Puis arrive la surprise. À la piste 9, l’artiste change légèrement de terrain. Le morceau casse les codes installés jusque-là avec une approche plus parlée, presque plus frontale, portée par une construction qui mélange chant classique sur le refrain et couplets plus scandés. Le résultat est inattendu, original, et montre surtout que Mathis Akengin a bien plus d’une idée en réserve. Musicalement aussi, le titre ose autre chose, avec une tension presque rock qui vient secouer toute la délicatesse développée jusqu’ici. Et c’est peut-être ça le plus frustrant : au moment où le morceau semble prêt à exploser totalement, il se termine déjà.
Mais tout ceci mène à quelque chose de magnifique, à nouveau…

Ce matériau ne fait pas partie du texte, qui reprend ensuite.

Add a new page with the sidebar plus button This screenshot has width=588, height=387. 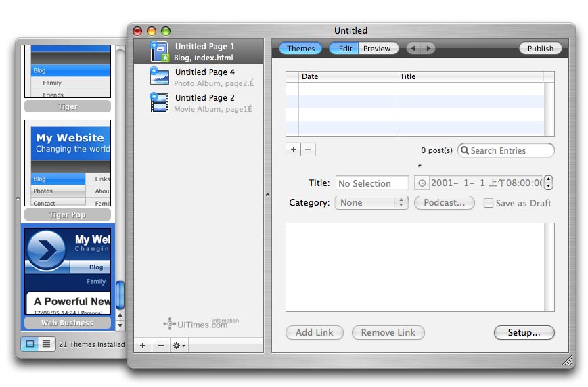(x=143, y=346)
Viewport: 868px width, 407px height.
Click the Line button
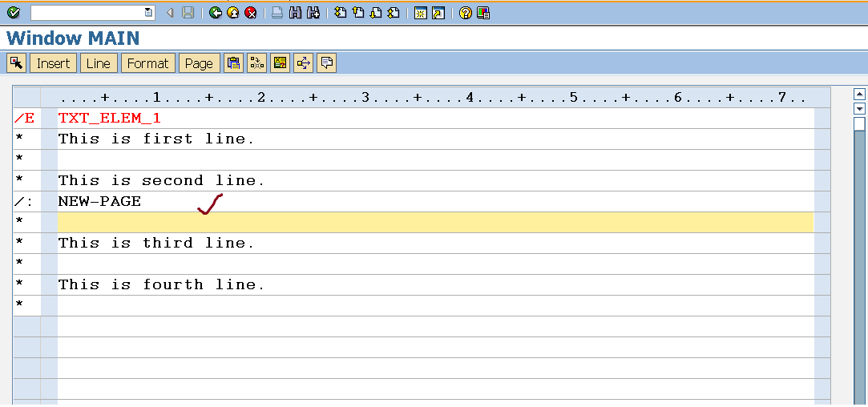tap(99, 63)
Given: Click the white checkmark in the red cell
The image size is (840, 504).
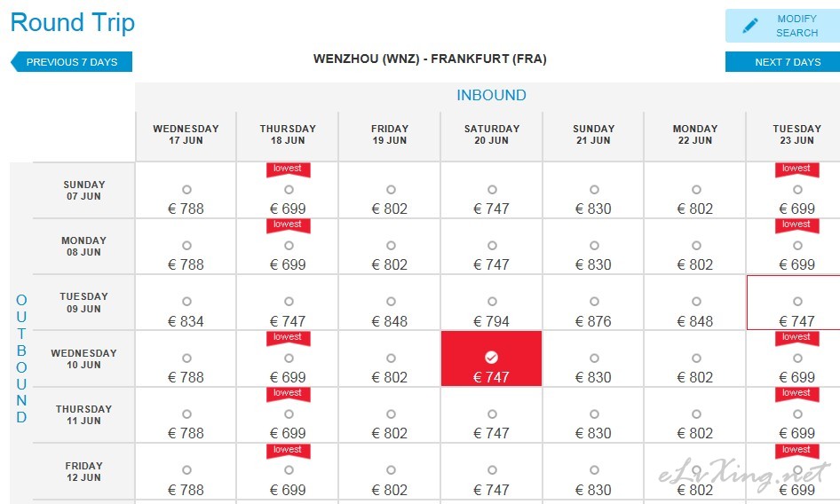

Dehors (La nuit est tombée par terre) ne se contente pas d’être une belle chanson de plus. Le morceau vient presque tout remettre en perspective. Comme si tout l’album avançait jusque-là vers cet instant précis. Majestueux, habité, profondément touchant, il donne soudain à Passage des fleurs une toute autre dimension. Ce n’est plus seulement un joli disque rempli de beaux moments : c’est un album qui révèle, piste après piste, un artiste capable de surprendre, d’émouvoir et surtout de construire un vrai univers.
Et au fond, c’est peut-être ça la plus belle révélation de cet album : Mathis Akengin n’offre pas simplement de belles chansons, il impose déjà une identité.